Tuesday, July 07, 2009

Who could forget Farrah?

Especially if you're a child of the 70s...

(As a college girl), I was captivated by Farrah Fawcett--the long-limbed, athletic, tanned figure, the dazzling mega-watt smile, but most of all THE HAIR...the gorgeous, thick, out-of-control mane of blonde highlights

With all the hoopla surrounding the death of Michael Jackson, the death of Farrah Fawcett on the very same day has been greatly overshadowed.

But although Jackson was a pop icon on a grander scale, Farrah Fawcett was no slouch when it came to being an icon for her generation. You KNOW that, if--like me--you grew up in the 1970s.

If you're a woman, chances are you tried to coax your hair into the famous Farrah Flip-Back. I know I did! In fact, if you looked at the pages of my 1978 college yearbook, you'll notice that probably a good 75 per cent of the girls were doing the same thing.

If you were a guy, you no doubt vividly remember the iconic Farrah Fawcett poster (some of which I've cropped here in the interest of family friendliness.)

I made sure I was watching "Charlie's Angels" each week (those were the days when if you didn't catch it the first time, there was no TiVo to allow you to view it at your convenience) and I was shocked when she walked away from the series after only one highly-successful year. Let's face it, Cheryl Ladd was a doll, but she was no Farrah.

Am I saying I admired Farrah Fawcett for her morals or wished to emulate her life? No.

In fact, I don't understand why she and Ryan O'Neal couldn't have legitimized their union, especially when their son came along. I certainly don't applaud her appearing in Playboy--although, doing so at the age of 50, you've gotta give her her props. I mean, come on...50!

I also really question her use of plastic surgery. I blogged about that four years ago:

"...I'll try not to be unkind here, but I no longer envy Farrah her looks. The poor thing is a prime example of plastic surgery run amok. Her once-lovely face is almost unrecognizable--and I have to say, why? Surely the normal aging process would have been kinder to Farrah than the cosmetic surgery. (Yes, she still does have a terrific figure, I'll give her that.)"

However, Farrah Fawcett did show real courage in her fight against cancer, even allowing herself to be video-taped in graphic depictions of the ravages of the disease.

And, as I also blogged about in the afore-mentioned post, she appeared to have a beautiful relationship with her parents. I wrote this after watching an episode of her reality show, Chasing Farrah:

The show last night focused on her parents, Jim and Pauline. They allowed the cameras into their Houston home, and they were the most charming thing about the show last night.

First of all, Jim reminded me of so many Texas men that I've known all my life (including even a little bit of my dad), that it made me a little sad and nostalgic right off the bat. Farrah's relationship with him is very sweet. Although she's in her late 50's, she is still Daddy's little girl, which was just the case with me and my own father, who passed away in 2004.

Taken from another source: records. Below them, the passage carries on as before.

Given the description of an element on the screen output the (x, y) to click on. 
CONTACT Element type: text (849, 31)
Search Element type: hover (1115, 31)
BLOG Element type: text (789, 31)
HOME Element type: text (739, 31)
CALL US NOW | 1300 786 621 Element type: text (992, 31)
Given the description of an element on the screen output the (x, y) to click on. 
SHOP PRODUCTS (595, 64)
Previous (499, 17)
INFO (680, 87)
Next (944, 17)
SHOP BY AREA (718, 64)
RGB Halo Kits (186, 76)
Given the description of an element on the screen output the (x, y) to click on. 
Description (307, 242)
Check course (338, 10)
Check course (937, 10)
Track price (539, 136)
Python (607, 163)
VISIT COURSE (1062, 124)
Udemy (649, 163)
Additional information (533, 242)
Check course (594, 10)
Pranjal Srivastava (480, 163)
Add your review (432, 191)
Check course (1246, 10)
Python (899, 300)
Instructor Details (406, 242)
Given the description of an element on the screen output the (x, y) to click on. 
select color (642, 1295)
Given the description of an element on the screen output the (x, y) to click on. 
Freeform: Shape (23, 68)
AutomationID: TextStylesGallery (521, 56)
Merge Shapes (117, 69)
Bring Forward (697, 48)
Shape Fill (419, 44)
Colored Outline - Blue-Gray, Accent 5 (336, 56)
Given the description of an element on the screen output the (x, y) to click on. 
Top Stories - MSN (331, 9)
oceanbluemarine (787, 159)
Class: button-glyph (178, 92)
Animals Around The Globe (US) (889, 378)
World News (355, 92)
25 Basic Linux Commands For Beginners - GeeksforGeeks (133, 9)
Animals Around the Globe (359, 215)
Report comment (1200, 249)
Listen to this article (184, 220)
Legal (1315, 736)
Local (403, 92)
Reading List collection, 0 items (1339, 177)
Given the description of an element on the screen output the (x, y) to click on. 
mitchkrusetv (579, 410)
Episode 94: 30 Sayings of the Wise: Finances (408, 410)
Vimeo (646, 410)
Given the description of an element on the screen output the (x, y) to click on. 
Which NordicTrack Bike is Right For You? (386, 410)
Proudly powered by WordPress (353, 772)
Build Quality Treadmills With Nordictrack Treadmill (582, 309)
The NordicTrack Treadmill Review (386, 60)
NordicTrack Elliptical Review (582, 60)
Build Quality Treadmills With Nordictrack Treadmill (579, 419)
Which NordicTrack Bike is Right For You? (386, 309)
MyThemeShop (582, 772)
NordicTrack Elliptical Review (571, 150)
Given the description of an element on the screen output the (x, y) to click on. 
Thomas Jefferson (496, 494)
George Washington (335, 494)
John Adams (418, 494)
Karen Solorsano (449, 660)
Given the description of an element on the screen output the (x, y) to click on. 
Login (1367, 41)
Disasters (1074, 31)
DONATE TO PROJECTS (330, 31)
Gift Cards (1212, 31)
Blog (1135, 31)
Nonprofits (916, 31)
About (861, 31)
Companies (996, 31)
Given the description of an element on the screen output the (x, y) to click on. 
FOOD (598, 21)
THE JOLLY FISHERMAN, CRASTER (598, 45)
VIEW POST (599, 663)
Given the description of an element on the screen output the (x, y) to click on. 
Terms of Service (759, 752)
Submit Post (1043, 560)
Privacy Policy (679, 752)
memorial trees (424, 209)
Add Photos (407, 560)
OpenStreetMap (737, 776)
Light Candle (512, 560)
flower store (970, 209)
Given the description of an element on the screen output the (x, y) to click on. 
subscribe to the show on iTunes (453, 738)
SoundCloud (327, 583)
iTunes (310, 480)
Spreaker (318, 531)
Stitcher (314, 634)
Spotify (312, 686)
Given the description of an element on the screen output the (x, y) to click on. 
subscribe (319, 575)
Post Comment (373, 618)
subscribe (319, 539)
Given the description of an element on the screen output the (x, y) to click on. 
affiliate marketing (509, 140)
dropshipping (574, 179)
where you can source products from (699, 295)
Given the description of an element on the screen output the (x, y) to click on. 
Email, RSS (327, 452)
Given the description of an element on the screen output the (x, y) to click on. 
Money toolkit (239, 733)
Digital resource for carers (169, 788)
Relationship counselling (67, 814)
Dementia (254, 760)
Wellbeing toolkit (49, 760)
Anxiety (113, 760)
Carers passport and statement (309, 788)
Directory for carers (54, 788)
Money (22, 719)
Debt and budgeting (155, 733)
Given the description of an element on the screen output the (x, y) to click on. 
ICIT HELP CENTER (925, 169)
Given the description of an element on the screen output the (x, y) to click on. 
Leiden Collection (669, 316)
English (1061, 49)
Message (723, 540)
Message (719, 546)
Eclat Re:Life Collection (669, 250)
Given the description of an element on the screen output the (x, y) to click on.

Farrah's mother, Pauline, was lovely. It was obvious that little or no plastic surgery had been done on her--although she was quite old, there was none of that pinched and cookie-cutter look to her face. Yet she was a very attractive lady. I could also relate to Farrah's relationship with her mom. I adore my own mother, and it was obvious Farrah was crazy about hers.

At one point, Farrah got emotional when she was talking to the camera about her love for her parents and her concern about the fact that they were growing old, and she might have to face life without them someday.

At the end of the show, a taped phone message could be heard. It was Farrah's dad, obviously calling from his wife's hospital room, telling Farrah she needed to get there as soon as she could.

The show closed with an "in loving memory" note, and the birth and death dates of Pauline Alice Fawcett.

Yeah...I cried.

I hope Farrah made peace with her Maker before she passed into the next world. But this is certain: those of us who grew up with Farrah Fawcett won't be forgetting her.


Debbie said...

I love this post on Farrah! I can totally identify with your words as I grew up in that era too. I even had a Farrah haircut. Somehow, it didn't quite look the same on me. My brother had her poster hanging on the wall. Everyone, it seems, was in love with Farrah.

I too hope that she came to know the Lord before her death. Maybe as she was going downhill, someone may have shared Jesus with her. I certainly hope that was the case.

Randy said...

I know I'm probably the only dude to say this: But I actually was more fond of Kate Jackson. However, Farrah's passing was sad. Actually, anyone's passing is sad. I keep thinking that these people need to be prayed for. Somewhere I heard of an organization that makes every effort to pray for those in Hollywood. Their thoughts are that these individuals need Christ as much as anyone else. They might be a celebrity, but they are still human and made in God's image.